**Problem details:**
Can you repeat the records, starting at the very first line and ending at the line containing "Switch to the Top", with both of those lines included?

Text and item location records
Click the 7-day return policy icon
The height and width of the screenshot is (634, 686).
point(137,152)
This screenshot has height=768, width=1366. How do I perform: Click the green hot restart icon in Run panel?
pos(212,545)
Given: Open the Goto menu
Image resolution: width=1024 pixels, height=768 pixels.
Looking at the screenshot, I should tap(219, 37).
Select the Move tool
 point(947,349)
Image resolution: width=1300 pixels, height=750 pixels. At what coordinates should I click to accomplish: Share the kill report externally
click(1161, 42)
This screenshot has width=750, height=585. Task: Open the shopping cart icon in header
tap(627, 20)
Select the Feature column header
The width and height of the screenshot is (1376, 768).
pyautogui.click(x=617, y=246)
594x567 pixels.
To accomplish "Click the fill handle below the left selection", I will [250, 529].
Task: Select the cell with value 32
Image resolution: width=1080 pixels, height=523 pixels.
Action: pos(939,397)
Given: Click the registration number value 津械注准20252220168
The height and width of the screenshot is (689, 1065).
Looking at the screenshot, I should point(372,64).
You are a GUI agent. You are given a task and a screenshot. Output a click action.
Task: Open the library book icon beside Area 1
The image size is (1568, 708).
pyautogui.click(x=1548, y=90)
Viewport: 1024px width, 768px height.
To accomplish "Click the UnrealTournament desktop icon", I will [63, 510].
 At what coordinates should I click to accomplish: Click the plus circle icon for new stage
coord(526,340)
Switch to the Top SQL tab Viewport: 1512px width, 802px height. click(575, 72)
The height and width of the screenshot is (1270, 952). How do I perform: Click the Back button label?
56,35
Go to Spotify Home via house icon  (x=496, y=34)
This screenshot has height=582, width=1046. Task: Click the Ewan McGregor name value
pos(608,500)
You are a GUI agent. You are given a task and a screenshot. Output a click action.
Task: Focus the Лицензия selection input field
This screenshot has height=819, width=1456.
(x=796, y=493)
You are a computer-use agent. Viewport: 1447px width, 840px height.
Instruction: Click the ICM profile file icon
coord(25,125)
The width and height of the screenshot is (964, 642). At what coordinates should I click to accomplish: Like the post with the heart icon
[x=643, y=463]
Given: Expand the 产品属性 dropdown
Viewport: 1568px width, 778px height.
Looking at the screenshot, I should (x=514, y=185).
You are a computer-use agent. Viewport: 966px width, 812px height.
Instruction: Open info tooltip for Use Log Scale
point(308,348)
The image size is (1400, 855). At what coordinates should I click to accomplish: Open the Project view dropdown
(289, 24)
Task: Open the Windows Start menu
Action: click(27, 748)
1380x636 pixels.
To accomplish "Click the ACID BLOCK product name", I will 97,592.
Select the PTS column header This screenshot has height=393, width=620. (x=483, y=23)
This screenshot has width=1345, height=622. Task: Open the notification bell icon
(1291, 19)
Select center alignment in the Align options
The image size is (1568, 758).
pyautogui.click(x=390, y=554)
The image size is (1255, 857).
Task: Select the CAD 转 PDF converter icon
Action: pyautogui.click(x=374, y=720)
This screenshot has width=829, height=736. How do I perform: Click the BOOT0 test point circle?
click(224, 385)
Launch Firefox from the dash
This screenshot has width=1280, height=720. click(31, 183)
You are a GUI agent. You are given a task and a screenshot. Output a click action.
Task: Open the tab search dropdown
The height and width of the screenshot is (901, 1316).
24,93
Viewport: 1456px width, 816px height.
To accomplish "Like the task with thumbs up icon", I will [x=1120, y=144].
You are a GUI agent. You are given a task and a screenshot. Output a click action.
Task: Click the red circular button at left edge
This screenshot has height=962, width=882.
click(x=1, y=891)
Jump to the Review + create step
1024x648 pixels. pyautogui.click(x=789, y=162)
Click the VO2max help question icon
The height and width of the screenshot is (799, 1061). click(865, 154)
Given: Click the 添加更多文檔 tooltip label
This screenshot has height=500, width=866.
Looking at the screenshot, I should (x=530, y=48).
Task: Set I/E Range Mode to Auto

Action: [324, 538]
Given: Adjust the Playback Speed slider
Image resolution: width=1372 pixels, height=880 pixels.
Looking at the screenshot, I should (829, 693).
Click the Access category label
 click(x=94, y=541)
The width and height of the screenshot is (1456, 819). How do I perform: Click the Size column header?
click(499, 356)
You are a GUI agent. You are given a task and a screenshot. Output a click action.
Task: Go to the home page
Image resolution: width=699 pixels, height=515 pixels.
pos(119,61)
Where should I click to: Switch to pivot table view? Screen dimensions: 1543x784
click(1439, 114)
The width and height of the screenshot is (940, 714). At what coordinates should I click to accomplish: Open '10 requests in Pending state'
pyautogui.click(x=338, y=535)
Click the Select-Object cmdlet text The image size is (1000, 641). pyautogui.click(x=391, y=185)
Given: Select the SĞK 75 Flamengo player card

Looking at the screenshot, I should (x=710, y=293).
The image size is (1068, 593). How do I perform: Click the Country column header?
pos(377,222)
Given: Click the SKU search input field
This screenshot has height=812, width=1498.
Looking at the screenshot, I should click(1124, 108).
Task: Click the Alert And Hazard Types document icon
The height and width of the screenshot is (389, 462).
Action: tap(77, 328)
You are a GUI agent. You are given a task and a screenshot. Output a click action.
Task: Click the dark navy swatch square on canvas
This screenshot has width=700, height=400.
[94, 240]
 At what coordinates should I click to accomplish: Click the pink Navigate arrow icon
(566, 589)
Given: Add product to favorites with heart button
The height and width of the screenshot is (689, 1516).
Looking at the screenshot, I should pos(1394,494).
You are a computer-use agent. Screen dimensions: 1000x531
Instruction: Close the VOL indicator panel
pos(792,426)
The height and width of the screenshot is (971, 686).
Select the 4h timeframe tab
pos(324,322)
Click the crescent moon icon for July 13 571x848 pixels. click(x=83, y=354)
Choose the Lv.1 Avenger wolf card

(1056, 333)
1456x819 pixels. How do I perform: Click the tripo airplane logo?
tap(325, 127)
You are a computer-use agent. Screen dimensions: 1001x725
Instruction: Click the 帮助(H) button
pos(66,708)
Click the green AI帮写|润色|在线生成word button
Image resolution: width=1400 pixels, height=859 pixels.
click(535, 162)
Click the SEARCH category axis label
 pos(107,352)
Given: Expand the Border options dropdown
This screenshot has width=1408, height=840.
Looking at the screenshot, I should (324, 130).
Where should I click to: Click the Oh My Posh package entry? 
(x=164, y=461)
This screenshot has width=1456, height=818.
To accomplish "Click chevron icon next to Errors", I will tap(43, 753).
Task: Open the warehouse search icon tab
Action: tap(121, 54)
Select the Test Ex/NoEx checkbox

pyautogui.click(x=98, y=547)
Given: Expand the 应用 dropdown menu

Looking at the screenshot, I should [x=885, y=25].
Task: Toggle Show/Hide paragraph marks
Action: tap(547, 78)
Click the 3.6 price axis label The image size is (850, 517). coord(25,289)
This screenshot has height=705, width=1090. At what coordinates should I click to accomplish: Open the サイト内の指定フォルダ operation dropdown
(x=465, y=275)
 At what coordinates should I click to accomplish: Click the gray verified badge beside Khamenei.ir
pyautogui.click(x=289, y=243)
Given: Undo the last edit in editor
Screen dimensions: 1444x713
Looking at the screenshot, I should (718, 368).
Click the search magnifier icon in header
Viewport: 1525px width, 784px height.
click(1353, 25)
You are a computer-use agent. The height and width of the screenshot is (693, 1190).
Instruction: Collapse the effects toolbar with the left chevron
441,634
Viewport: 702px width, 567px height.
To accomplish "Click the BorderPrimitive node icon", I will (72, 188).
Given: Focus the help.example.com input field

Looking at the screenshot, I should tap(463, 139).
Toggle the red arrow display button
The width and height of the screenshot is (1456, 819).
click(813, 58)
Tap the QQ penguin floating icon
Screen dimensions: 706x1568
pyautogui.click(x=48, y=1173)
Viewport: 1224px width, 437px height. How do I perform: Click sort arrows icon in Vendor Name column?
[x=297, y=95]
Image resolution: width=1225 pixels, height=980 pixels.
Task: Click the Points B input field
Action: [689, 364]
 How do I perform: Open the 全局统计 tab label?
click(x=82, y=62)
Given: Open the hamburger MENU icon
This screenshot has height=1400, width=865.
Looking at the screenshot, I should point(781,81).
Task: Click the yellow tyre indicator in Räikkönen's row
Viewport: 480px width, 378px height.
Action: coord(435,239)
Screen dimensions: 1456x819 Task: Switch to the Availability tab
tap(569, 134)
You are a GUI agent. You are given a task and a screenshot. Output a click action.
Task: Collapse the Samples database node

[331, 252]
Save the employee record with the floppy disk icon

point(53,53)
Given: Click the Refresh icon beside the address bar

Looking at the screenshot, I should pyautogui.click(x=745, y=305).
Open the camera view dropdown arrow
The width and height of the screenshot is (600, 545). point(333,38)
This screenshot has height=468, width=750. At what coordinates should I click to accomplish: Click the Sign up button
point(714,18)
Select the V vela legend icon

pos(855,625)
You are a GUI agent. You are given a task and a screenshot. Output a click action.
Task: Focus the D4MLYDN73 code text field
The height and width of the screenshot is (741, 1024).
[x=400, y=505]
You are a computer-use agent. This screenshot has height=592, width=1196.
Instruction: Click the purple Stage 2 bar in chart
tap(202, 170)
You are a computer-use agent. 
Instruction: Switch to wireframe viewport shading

**Answer:**
Click the 7-day return policy icon
The height and width of the screenshot is (634, 686).
point(137,152)
This screenshot has height=768, width=1366. How do I perform: Click the green hot restart icon in Run panel?
pos(212,545)
Given: Open the Goto menu
Image resolution: width=1024 pixels, height=768 pixels.
Looking at the screenshot, I should tap(219, 37).
Select the Move tool
 point(947,349)
Image resolution: width=1300 pixels, height=750 pixels. At what coordinates should I click to accomplish: Share the kill report externally
click(1161, 42)
This screenshot has width=750, height=585. Task: Open the shopping cart icon in header
tap(627, 20)
Select the Feature column header
The width and height of the screenshot is (1376, 768).
pyautogui.click(x=617, y=246)
594x567 pixels.
To accomplish "Click the fill handle below the left selection", I will [250, 529].
Task: Select the cell with value 32
Image resolution: width=1080 pixels, height=523 pixels.
Action: pos(939,397)
Given: Click the registration number value 津械注准20252220168
The height and width of the screenshot is (689, 1065).
Looking at the screenshot, I should point(372,64).
You are a GUI agent. You are given a task and a screenshot. Output a click action.
Task: Open the library book icon beside Area 1
The image size is (1568, 708).
pyautogui.click(x=1548, y=90)
Viewport: 1024px width, 768px height.
To accomplish "Click the UnrealTournament desktop icon", I will [63, 510].
 At what coordinates should I click to accomplish: Click the plus circle icon for new stage
coord(526,340)
Switch to the Top SQL tab Viewport: 1512px width, 802px height. click(575, 72)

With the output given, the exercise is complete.